TO DO: Please show every line in the entries below that includes the word "วเตอร".

·····

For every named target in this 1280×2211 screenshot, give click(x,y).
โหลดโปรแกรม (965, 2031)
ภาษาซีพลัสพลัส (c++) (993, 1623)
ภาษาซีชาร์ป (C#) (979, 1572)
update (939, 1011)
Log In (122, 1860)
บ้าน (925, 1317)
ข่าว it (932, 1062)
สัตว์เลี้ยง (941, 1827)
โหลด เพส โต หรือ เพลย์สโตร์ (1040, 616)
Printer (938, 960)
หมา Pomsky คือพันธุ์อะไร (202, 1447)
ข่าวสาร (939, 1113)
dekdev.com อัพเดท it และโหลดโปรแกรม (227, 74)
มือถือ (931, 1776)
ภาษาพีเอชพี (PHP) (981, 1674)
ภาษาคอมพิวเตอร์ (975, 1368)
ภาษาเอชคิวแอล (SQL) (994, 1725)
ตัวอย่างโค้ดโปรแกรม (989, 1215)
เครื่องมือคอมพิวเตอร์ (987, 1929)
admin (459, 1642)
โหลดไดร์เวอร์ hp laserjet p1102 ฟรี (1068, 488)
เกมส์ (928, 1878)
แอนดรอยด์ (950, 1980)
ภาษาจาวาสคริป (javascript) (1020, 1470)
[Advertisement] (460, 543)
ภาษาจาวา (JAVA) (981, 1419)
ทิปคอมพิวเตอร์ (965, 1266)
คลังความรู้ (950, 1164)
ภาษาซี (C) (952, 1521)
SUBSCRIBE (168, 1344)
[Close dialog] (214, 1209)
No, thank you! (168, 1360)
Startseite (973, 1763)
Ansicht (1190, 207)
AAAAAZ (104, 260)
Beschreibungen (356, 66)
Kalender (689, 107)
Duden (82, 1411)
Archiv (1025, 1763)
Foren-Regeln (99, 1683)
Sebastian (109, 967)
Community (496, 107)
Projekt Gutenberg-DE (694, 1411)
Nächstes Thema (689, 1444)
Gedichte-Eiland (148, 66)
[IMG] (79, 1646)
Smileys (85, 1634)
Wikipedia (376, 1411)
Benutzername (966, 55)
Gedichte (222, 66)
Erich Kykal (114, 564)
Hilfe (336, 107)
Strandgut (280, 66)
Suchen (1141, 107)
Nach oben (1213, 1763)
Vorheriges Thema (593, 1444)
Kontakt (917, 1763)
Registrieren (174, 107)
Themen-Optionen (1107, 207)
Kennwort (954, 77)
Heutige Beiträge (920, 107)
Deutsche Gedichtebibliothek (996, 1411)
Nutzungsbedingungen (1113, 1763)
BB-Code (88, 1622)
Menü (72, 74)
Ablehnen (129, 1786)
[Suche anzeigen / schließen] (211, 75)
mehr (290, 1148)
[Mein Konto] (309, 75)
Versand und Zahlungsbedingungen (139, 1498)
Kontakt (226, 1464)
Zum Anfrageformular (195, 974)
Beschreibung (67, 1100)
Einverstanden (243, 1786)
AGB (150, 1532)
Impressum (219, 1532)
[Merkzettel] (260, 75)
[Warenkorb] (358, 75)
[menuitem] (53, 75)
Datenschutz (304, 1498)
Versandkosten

·····

ANSWER TO THIS TASK:
ภาษาคอมพิวเตอร์ (975, 1368)
เครื่องมือคอมพิวเตอร์ (987, 1929)
ทิปคอมพิวเตอร์ (965, 1266)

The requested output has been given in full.